**To do**
Drop every image and restate the entries below word for word.

*** Records ***

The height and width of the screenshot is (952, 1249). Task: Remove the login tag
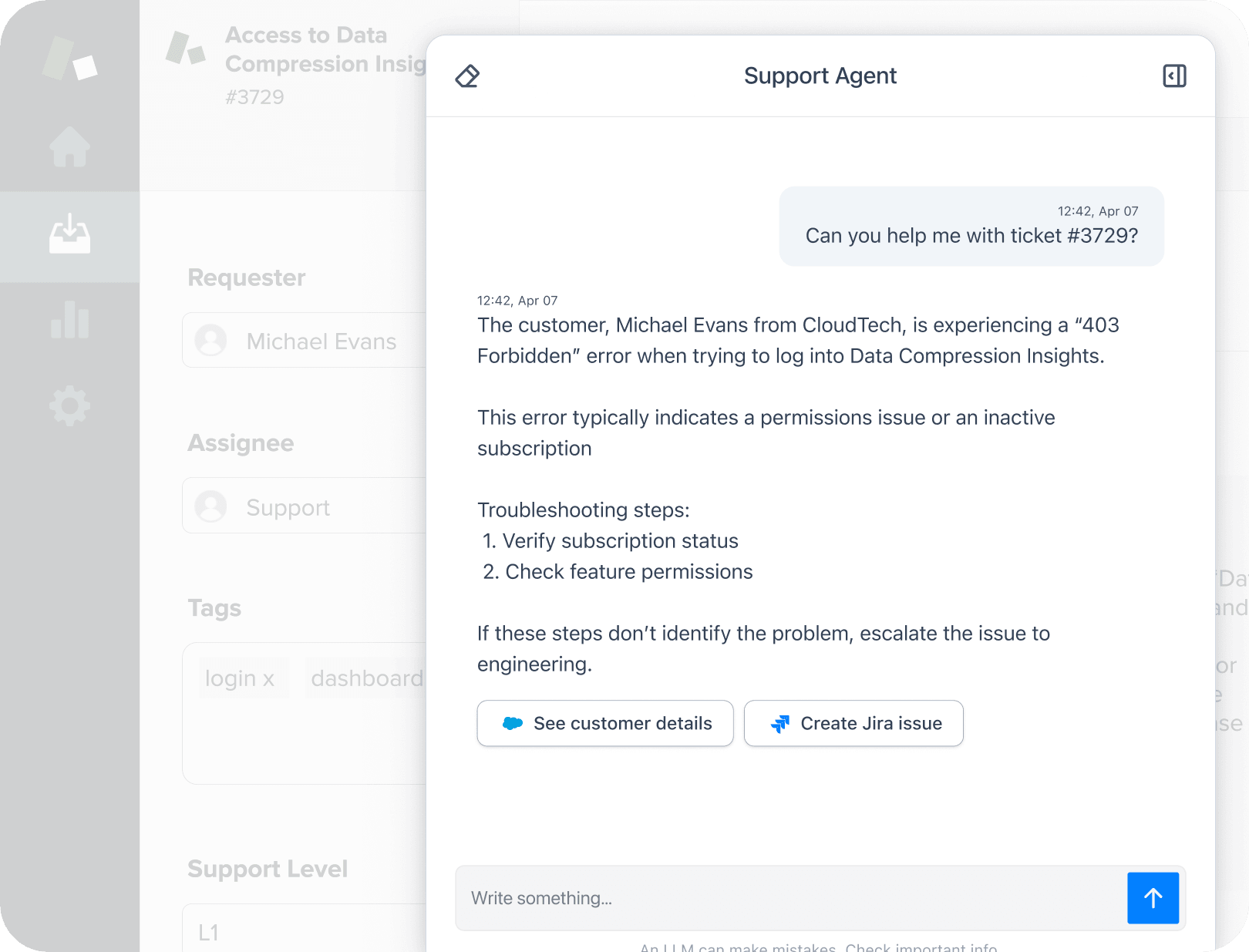[x=268, y=679]
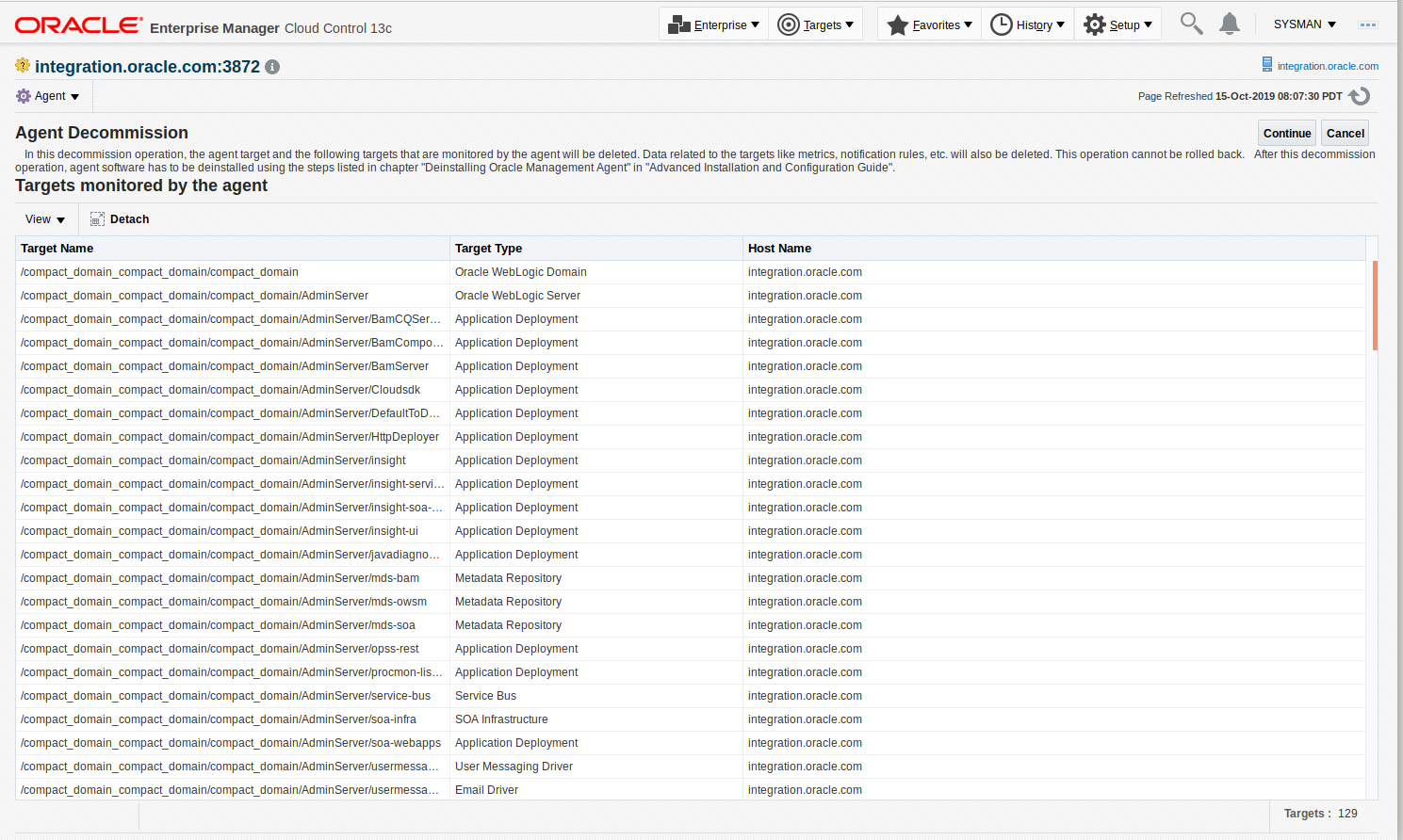Screen dimensions: 1403x840
Task: Click the Detach table icon
Action: click(97, 219)
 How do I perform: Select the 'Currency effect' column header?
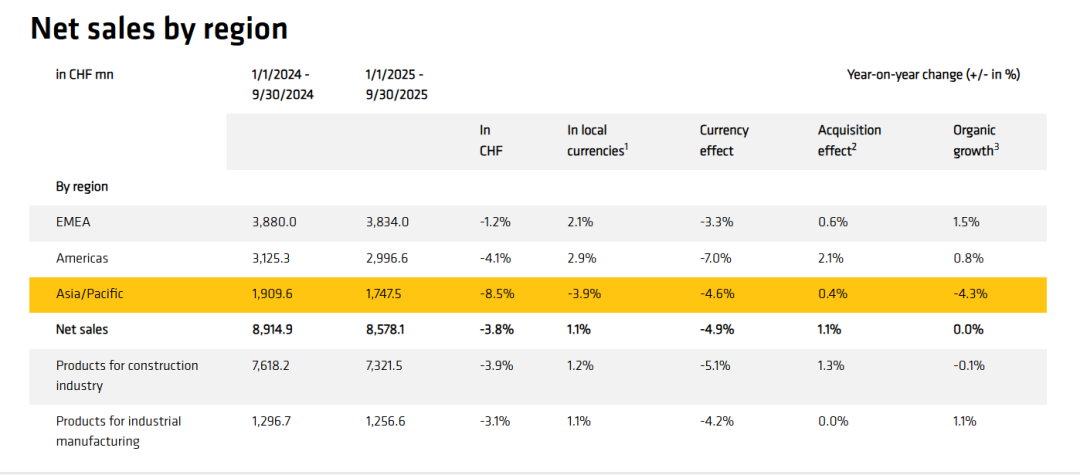click(724, 141)
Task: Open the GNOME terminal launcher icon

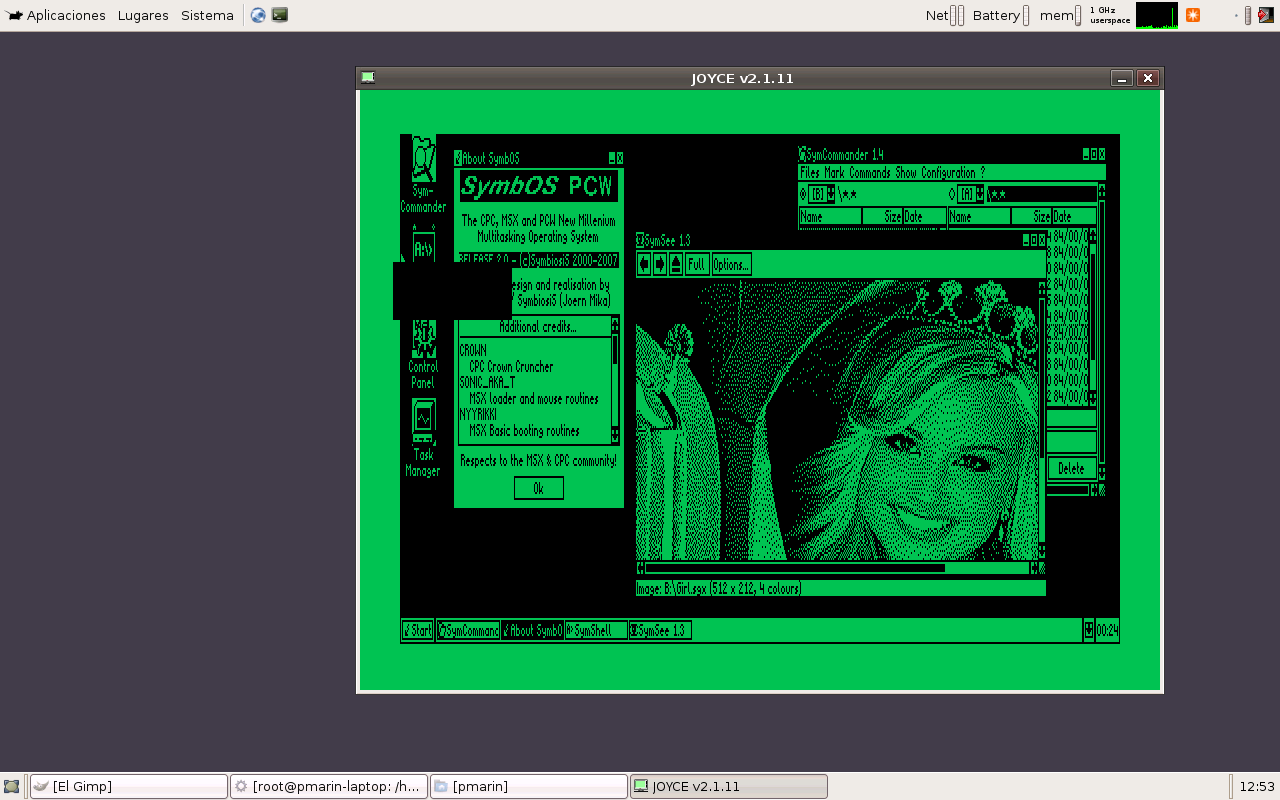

***

**Task answer**
The height and width of the screenshot is (952, 1249). Task: Remove the login tag
[x=268, y=679]
Screen dimensions: 1403x840
Task: Click the Detach table icon
Action: click(97, 219)
 How do I perform: Select the 'Currency effect' column header?
click(724, 141)
Task: Open the GNOME terminal launcher icon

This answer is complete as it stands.